* _Goal of the exercise_:
Set out all of the data below as a numbered list, leaving out any blank lines.

* _Entries shown_:
┏━━

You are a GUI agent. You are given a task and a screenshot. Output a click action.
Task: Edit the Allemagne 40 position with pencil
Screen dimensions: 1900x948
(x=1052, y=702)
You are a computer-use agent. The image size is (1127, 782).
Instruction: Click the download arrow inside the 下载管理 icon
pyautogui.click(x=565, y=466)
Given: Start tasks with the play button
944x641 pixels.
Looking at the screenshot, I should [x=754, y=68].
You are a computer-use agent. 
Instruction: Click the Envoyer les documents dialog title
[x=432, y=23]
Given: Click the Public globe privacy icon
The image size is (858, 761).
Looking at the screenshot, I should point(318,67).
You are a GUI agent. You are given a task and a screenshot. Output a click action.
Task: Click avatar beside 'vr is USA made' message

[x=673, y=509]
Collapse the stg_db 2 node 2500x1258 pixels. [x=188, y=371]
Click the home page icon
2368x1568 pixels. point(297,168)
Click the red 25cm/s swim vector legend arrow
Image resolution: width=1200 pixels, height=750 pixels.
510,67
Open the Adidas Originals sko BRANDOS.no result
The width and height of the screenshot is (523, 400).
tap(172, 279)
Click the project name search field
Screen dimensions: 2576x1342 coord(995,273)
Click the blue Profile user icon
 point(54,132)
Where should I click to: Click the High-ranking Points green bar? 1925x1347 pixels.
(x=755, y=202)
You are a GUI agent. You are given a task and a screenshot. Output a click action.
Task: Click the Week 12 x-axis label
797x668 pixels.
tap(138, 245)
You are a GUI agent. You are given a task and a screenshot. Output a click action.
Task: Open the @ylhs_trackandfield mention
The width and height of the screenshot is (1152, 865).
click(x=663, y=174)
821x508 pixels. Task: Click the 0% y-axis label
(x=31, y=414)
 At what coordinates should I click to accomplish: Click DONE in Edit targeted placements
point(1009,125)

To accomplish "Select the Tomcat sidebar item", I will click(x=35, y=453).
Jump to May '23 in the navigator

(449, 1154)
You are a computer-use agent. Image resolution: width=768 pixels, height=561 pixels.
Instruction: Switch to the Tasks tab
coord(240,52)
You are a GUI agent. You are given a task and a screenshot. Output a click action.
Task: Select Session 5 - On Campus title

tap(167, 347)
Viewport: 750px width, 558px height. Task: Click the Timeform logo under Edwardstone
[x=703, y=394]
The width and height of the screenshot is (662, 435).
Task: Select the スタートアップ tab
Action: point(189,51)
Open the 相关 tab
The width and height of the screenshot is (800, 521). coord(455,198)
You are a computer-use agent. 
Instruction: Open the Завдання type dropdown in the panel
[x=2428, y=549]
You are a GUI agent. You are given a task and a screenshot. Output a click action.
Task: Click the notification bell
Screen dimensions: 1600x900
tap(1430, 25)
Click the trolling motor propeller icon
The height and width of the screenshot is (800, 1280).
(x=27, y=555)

┗━━

* _Finished answer_:
1. You are a GUI agent. You are given a task and a screenshot. Output a click action.
2. Task: Edit the Allemagne 40 position with pencil
3. Screen dimensions: 1900x948
4. (x=1052, y=702)
5. You are a computer-use agent. The image size is (1127, 782).
6. Instruction: Click the download arrow inside the 下载管理 icon
7. pyautogui.click(x=565, y=466)
8. Given: Start tasks with the play button
9. 944x641 pixels.
10. Looking at the screenshot, I should [x=754, y=68].
11. You are a computer-use agent. 
12. Instruction: Click the Envoyer les documents dialog title
13. [x=432, y=23]
14. Given: Click the Public globe privacy icon
15. The image size is (858, 761).
16. Looking at the screenshot, I should point(318,67).
17. You are a GUI agent. You are given a task and a screenshot. Output a click action.
18. Task: Click avatar beside 'vr is USA made' message
19. [x=673, y=509]
20. Collapse the stg_db 2 node 2500x1258 pixels. [x=188, y=371]
21. Click the home page icon
22. 2368x1568 pixels. point(297,168)
23. Click the red 25cm/s swim vector legend arrow
24. Image resolution: width=1200 pixels, height=750 pixels.
25. 510,67
26. Open the Adidas Originals sko BRANDOS.no result
27. The width and height of the screenshot is (523, 400).
28. tap(172, 279)
29. Click the project name search field
30. Screen dimensions: 2576x1342 coord(995,273)
31. Click the blue Profile user icon
32.  point(54,132)
33. Where should I click to: Click the High-ranking Points green bar? 1925x1347 pixels.
34. (x=755, y=202)
35. You are a GUI agent. You are given a task and a screenshot. Output a click action.
36. Task: Click the Week 12 x-axis label
37. 797x668 pixels.
38. tap(138, 245)
39. You are a GUI agent. You are given a task and a screenshot. Output a click action.
40. Task: Open the @ylhs_trackandfield mention
41. The width and height of the screenshot is (1152, 865).
42. click(x=663, y=174)
43. 821x508 pixels. Task: Click the 0% y-axis label
44. (x=31, y=414)
45.  At what coordinates should I click to accomplish: Click DONE in Edit targeted placements
46. point(1009,125)
47. To accomplish "Select the Tomcat sidebar item", I will click(x=35, y=453).
48. Jump to May '23 in the navigator
49. (449, 1154)
50. You are a computer-use agent. Image resolution: width=768 pixels, height=561 pixels.
51. Instruction: Switch to the Tasks tab
52. coord(240,52)
53. You are a GUI agent. You are given a task and a screenshot. Output a click action.
54. Task: Select Session 5 - On Campus title
55. tap(167, 347)
56. Viewport: 750px width, 558px height. Task: Click the Timeform logo under Edwardstone
57. [x=703, y=394]
58. The width and height of the screenshot is (662, 435).
59. Task: Select the スタートアップ tab
60. Action: point(189,51)
61. Open the 相关 tab
62. The width and height of the screenshot is (800, 521). coord(455,198)
63. You are a computer-use agent. 
64. Instruction: Open the Завдання type dropdown in the panel
65. [x=2428, y=549]
66. You are a GUI agent. You are given a task and a screenshot. Output a click action.
67. Task: Click the notification bell
68. Screen dimensions: 1600x900
69. tap(1430, 25)
70. Click the trolling motor propeller icon
71. The height and width of the screenshot is (800, 1280).
72. (x=27, y=555)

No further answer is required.